Objectif 1
Mettez en liste numérotée les lignes des données, de celle qui contient « Disclaimer (19, 2257) » jusqu'à celle qui contient « Bộ lọc đầu tip pipet (569, 2053) », bornes comprises, sans les lignes vides.

Extrait
_ _ _

Lors de son retour pour Erets Israël, Yaacov Avinou envoie des porte-paroles vers son frère hostile, Essav pour lui proposer de faire la paix. C’est ainsi qu’il introduit son message : « J’ai vécu avec Lavan et je m’y suis attardé jusqu’à présent. »[1] ’Hazal commentent ces paroles – « J’ai vécu avec Lavan et j’ai toutefois gardé (Chamarti) les 613 Mitsvot sans apprendre de ses mauvaises actions ».[2]

Une difficulté peut être soulevée sur cette interprétation. Yaacov n’a pas respecté la Mitsva de Kiboud Av Vaèm, d’honorer ses parents, étant donné qu’il n’était pas en contact avec eux durant son absence. Comment, dans ce cas, peut-il parler d’accomplissement de toutes les Mitsvot ?

_ _ _

Données fournies
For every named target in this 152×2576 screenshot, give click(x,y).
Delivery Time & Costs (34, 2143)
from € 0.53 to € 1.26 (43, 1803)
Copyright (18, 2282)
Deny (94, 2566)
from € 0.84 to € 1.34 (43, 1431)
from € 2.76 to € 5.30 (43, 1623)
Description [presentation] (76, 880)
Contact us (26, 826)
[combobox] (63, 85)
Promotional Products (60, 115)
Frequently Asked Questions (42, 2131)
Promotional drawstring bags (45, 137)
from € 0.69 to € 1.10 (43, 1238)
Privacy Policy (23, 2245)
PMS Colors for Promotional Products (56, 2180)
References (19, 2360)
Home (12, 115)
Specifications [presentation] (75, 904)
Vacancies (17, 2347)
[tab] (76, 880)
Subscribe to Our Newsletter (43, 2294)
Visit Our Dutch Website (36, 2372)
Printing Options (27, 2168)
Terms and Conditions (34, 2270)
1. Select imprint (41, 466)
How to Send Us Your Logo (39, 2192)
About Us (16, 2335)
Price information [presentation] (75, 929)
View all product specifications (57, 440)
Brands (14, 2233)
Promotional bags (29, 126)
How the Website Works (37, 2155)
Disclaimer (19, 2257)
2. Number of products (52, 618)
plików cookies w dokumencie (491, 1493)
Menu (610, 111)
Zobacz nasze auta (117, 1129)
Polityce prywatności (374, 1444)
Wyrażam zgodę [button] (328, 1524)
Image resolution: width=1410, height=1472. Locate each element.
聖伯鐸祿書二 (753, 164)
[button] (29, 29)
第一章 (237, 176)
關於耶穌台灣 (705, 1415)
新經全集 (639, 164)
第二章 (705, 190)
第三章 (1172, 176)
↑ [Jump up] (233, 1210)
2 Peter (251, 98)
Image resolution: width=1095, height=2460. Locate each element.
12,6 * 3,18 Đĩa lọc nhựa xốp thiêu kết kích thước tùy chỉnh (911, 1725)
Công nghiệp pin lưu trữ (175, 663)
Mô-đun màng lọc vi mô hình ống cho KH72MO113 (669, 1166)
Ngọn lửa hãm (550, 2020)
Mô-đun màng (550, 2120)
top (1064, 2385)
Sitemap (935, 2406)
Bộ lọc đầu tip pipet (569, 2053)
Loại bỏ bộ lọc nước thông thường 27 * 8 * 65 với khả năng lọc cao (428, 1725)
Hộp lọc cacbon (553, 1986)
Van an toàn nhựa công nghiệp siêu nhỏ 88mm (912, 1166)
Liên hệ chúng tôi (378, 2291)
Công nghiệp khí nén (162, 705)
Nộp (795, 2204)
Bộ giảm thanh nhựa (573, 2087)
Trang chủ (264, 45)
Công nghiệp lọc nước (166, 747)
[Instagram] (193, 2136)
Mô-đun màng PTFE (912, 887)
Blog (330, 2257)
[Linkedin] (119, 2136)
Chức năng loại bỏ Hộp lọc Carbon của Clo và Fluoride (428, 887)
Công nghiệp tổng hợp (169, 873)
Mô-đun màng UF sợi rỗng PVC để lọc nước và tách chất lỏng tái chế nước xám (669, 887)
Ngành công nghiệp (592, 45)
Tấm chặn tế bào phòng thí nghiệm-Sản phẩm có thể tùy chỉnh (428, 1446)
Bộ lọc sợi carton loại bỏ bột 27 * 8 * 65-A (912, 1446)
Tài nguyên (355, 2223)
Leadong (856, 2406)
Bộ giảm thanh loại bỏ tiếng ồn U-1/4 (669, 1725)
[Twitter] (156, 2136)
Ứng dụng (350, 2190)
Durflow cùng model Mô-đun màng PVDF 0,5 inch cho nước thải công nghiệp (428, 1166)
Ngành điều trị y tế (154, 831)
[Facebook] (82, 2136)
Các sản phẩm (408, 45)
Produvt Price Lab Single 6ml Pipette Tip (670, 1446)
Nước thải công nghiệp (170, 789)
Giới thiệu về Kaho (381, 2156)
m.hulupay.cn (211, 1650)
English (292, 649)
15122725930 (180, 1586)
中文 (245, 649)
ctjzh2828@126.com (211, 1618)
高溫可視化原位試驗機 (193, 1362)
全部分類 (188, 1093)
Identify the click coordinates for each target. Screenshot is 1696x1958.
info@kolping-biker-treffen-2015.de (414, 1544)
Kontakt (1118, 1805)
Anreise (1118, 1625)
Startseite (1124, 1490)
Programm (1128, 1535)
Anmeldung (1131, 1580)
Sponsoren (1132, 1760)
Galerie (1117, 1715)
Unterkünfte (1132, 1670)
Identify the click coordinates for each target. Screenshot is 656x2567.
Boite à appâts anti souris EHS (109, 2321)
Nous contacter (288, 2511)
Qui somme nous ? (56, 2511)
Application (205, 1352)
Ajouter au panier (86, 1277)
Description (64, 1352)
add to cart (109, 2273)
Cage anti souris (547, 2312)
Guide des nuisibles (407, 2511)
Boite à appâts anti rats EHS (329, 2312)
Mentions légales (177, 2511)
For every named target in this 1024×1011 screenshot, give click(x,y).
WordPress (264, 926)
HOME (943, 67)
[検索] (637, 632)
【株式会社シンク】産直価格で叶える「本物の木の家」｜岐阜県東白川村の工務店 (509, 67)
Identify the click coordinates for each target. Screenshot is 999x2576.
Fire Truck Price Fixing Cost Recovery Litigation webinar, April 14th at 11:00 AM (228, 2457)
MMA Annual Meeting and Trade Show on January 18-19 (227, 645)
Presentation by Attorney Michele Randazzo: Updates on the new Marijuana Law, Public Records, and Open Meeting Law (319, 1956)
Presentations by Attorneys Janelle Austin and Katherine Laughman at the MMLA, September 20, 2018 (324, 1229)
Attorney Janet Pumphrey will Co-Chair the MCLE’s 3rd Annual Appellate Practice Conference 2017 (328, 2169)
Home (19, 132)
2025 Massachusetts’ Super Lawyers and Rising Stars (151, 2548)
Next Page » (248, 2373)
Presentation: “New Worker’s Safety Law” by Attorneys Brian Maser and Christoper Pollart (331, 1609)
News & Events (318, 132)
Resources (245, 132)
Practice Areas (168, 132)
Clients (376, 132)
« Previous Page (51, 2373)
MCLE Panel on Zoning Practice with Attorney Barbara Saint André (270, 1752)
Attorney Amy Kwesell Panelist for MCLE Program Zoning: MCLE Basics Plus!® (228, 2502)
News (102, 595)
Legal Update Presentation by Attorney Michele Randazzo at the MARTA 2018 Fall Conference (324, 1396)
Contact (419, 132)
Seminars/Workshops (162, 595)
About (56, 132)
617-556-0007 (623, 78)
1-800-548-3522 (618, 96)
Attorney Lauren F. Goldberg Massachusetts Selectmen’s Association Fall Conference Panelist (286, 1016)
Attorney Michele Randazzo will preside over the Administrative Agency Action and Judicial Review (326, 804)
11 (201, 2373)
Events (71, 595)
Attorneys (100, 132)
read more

_ _ _

Objectif 2
Relevez tous les personnages bibliques désignés par leur nom dans l'extrait.

Résultat attendu 1
1. Disclaimer (19, 2257)
2. 2. Number of products (52, 618)
3. plików cookies w dokumencie (491, 1493)
4. Menu (610, 111)
5. Zobacz nasze auta (117, 1129)
6. Polityce prywatności (374, 1444)
7. Wyrażam zgodę [button] (328, 1524)
8. Image resolution: width=1410, height=1472. Locate each element.
9. 聖伯鐸祿書二 (753, 164)
10. [button] (29, 29)
11. 第一章 (237, 176)
12. 關於耶穌台灣 (705, 1415)
13. 新經全集 (639, 164)
14. 第二章 (705, 190)
15. 第三章 (1172, 176)
16. ↑ [Jump up] (233, 1210)
17. 2 Peter (251, 98)
18. Image resolution: width=1095, height=2460. Locate each element.
19. 12,6 * 3,18 Đĩa lọc nhựa xốp thiêu kết kích thước tùy chỉnh (911, 1725)
20. Công nghiệp pin lưu trữ (175, 663)
21. Mô-đun màng lọc vi mô hình ống cho KH72MO113 (669, 1166)
22. Ngọn lửa hãm (550, 2020)
23. Mô-đun màng (550, 2120)
24. top (1064, 2385)
25. Sitemap (935, 2406)
26. Bộ lọc đầu tip pipet (569, 2053)

Résultat attendu 2
Yaacov Avinou
Essav
Lavan